● **WORK TO COMPLETE**:
Work through the entries below and show every line in which "avatar" is found.

● **ENTRIES SUPPLIED**:
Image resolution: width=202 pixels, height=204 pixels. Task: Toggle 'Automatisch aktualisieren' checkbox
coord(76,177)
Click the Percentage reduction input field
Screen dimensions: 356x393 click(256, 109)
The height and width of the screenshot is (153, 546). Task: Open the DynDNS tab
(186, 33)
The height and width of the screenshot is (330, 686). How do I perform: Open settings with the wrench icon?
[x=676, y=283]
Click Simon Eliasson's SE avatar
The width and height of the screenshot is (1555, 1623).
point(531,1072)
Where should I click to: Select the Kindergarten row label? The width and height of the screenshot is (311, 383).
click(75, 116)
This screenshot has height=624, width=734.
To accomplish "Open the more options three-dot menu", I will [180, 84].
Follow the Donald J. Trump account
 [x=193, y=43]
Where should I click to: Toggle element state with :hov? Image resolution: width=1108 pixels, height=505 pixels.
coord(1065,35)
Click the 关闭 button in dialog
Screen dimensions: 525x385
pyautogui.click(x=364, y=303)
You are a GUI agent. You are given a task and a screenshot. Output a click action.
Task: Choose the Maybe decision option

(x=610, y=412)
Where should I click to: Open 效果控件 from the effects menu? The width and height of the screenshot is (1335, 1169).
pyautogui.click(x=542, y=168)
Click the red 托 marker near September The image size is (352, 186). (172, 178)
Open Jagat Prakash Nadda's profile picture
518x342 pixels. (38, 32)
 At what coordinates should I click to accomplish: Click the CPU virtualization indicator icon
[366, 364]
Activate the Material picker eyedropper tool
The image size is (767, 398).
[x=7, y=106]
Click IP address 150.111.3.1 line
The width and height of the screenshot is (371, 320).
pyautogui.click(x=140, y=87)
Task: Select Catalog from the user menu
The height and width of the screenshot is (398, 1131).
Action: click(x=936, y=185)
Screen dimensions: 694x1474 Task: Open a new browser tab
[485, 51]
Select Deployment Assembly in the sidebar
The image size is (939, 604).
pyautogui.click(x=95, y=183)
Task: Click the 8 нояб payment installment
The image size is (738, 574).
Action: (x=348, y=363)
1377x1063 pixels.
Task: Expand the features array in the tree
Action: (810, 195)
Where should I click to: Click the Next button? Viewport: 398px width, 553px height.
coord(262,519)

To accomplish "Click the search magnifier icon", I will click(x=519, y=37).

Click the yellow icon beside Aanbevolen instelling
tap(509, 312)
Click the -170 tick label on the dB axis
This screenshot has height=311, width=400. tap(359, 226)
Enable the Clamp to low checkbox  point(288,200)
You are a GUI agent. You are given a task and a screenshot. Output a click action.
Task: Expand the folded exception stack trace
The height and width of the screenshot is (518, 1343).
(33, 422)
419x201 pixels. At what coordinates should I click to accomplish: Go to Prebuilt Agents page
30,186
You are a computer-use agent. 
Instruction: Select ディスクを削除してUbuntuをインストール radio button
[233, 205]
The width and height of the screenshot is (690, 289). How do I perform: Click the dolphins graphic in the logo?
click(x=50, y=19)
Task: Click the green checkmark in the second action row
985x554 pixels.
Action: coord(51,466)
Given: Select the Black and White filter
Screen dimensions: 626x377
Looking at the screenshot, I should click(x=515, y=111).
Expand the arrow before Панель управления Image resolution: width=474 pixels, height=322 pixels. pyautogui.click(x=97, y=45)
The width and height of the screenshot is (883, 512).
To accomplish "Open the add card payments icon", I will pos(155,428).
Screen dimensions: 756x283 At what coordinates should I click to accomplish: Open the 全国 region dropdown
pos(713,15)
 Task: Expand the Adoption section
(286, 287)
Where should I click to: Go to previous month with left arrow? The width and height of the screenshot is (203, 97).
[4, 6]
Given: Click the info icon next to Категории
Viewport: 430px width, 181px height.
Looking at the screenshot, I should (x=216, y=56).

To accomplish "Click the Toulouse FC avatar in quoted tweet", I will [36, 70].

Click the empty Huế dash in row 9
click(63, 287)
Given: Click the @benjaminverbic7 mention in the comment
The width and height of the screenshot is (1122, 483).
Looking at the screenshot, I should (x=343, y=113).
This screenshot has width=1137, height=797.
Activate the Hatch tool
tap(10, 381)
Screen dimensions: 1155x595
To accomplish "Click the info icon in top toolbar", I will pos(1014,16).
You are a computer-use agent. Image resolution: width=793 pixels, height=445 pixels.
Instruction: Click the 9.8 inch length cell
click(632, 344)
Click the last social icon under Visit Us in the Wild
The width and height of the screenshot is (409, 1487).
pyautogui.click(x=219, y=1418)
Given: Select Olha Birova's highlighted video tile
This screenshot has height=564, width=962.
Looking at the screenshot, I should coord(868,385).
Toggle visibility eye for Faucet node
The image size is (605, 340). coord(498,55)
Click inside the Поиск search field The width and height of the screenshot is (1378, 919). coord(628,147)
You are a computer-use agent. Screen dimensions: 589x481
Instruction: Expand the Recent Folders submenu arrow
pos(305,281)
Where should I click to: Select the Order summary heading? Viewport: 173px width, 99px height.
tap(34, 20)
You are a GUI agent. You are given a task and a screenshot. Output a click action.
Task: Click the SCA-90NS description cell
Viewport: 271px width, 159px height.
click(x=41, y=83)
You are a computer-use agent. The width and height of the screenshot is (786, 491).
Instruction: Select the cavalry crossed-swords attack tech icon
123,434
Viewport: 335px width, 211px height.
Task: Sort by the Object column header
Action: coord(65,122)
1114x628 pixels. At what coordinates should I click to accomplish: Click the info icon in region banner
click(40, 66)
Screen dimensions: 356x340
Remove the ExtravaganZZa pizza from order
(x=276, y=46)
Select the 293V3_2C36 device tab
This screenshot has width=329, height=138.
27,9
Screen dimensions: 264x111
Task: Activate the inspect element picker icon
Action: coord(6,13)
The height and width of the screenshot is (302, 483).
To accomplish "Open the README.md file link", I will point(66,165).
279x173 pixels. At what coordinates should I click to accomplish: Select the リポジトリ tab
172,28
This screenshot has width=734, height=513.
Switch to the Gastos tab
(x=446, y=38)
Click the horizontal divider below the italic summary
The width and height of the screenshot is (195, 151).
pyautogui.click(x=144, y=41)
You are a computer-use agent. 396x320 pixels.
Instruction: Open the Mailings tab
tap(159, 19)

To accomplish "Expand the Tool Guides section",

● **RESPONSE TO THIS EXERCISE**:
Click Simon Eliasson's SE avatar
To accomplish "Click the Toulouse FC avatar in quoted tweet", I will [36, 70].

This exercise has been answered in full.